Inside Sabr Research's Data Infrastructure

Scalable Financial Data Collection and Processing

Written by Sabr Research · April 2025

In today's rapidly evolving financial landscape, the ability to efficiently collect, validate, and prepare data is paramount for maintaining a competitive edge within the Quant industry. At Sabr Research, we’ve developed a robust infrastructure for financial data collection and processing to orchestrate data ingestion from diverse sources, implement rigorous data quality checks, and prepare data for downstream machine learning models.
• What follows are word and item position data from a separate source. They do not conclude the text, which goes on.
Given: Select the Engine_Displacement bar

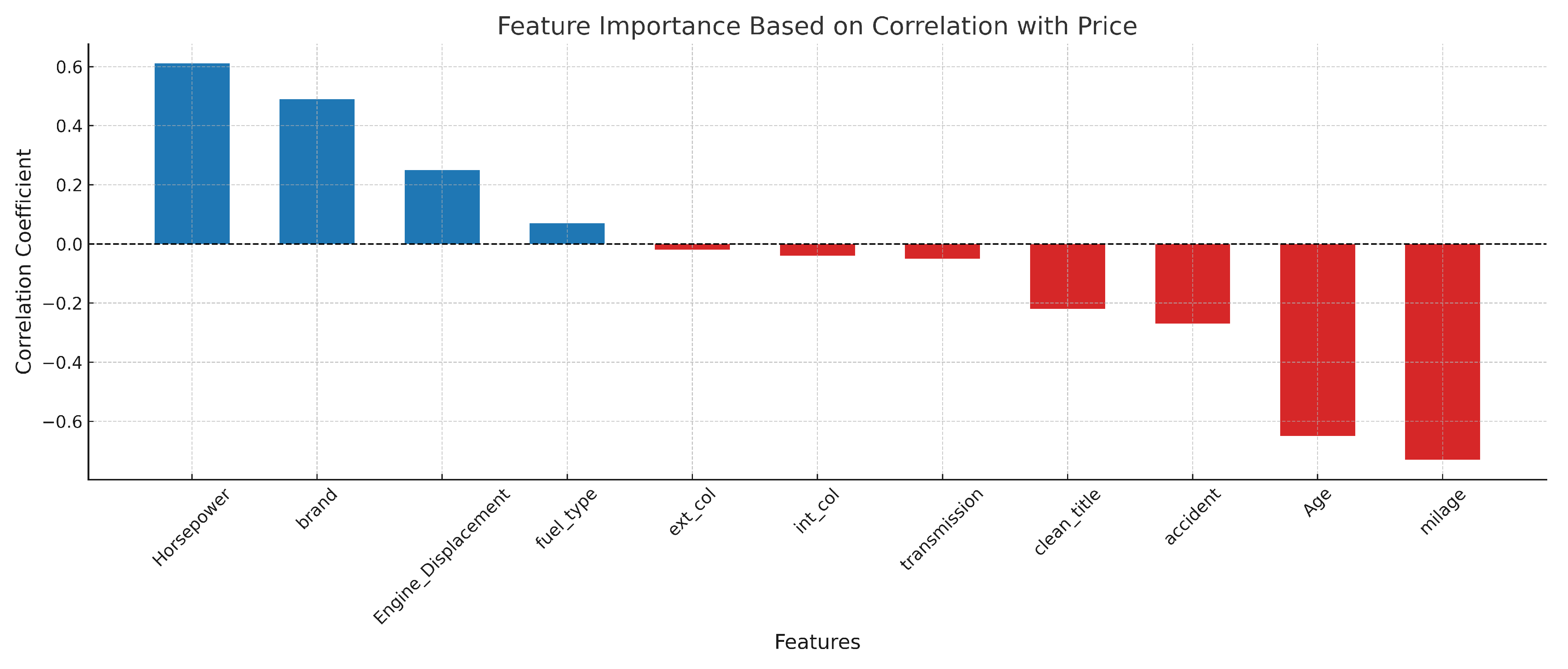Looking at the screenshot, I should click(x=442, y=207).
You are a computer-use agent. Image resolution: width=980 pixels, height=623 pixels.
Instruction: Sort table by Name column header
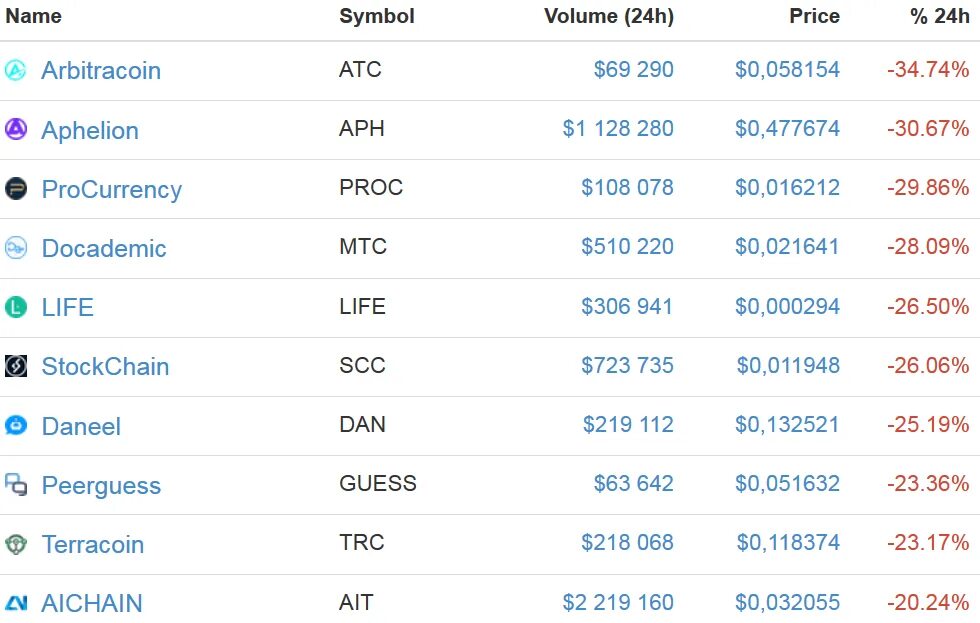tap(34, 16)
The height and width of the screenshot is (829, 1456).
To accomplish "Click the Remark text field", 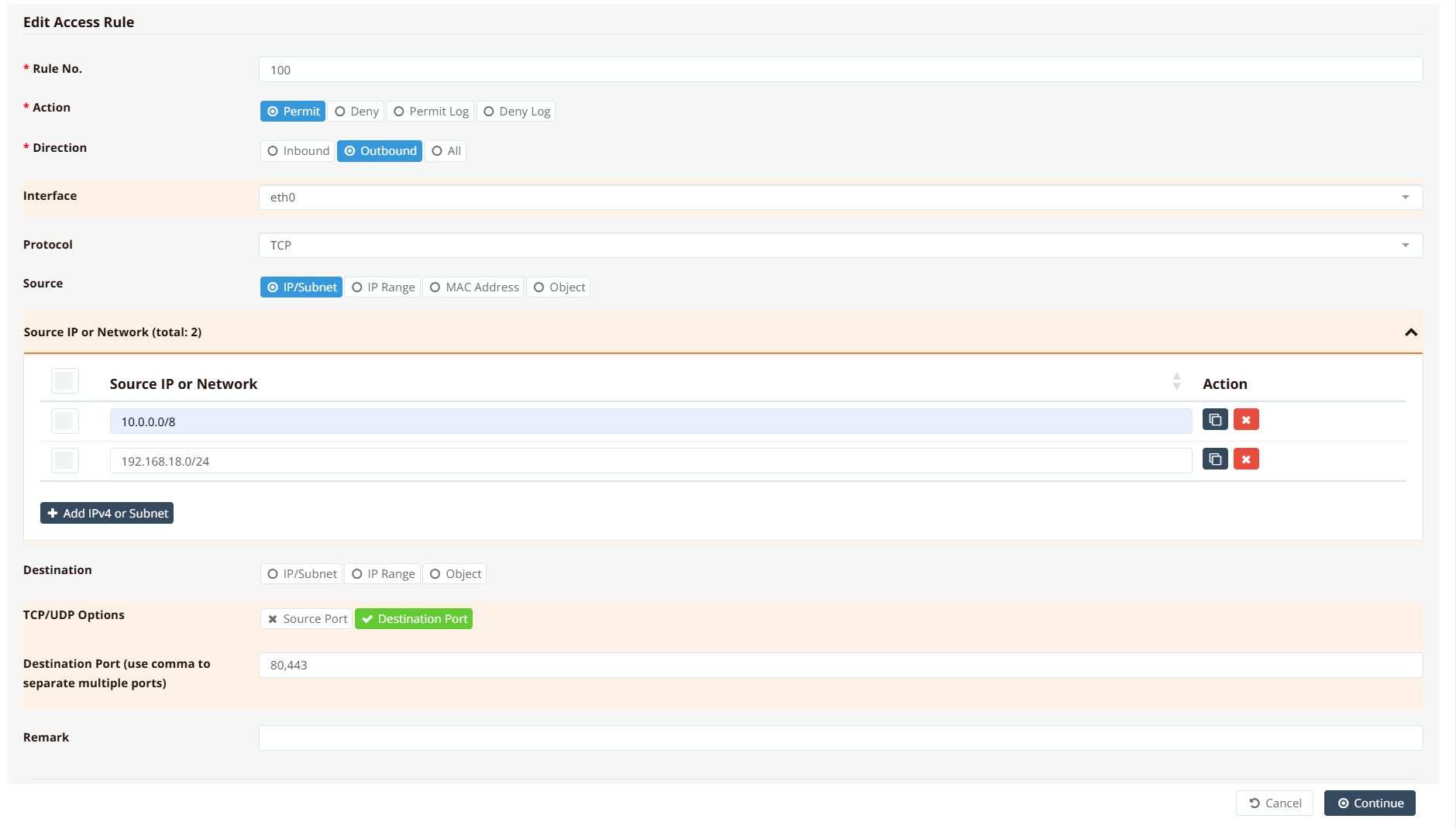I will tap(840, 738).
Scalability & Robustness from Day 1

When it comes to building data infrastructure, starting strong is non-negotiable. Scalability and robustness aren’t features you add on later - they’re principles that should guide design from the very beginning. By prioritizing scalable architecture from Day 1, you lay the groundwork for effortless expansion. Whether it's integrating new data sources, introducing additional validation checks, or layering in new analytical modules, a strong foundation ensures each new piece fits seamlessly into place. This is especially critical in fast-moving and changing environments. Too often, short-term optimizations lead to long-term technical debt. Quick fixes may feel efficient, but they come at the expense of flexibility down the road. We’ve chosen to build with the long view in mind—investing in clean architecture and thoughtful design now, so we’re not stuck paying down a costly mess later. We have used the AWS SDK stack to deploy our internal infrastructure-as-code setup not only to foster better collaboration within our team, but also to keep our systems organized and easy to grow. Creating a stack is simple, as shown here:


import * as cdk from 'aws-cdk-lib';
import * as lambda from 'aws-cdk-lib/aws-lambda';

export class DataPipelineStack extends cdk.Stack {
constructor(scope: cdk.Construct, id: string, props?: cdk.StackProps) {
super(scope, id, props);
# ... 
}
}

Resources can be created through the use of helper functions to make the stack modular and easy to update and maintain. For example, many standard market-related data, such as EOD prices and the latest market news, can be collected independently and in parallel using simple Lambda functions. These functions can be modularized by leveraging helper functions like:


const makeLambda = (
logicalId: string, 
name: string, 
cmd: string[], 
timeout: Duration, 
memorySize: number, 
envVars: { [key: string]: string }
) => {
return new lambda.DockerImageFunction(this, logicalId, {
functionName: name,
code: lambda.DockerImageCode.fromImageAsset('../', {
cmd: cmd,
}),
timeout: timeout, 
memorySize: memorySize,
environment: {
BUCKET_NAME: ...envVars, 
},
});
};

Our data pipeline is a complex system in which multiple stages and logical steps are chained to form the overall flow.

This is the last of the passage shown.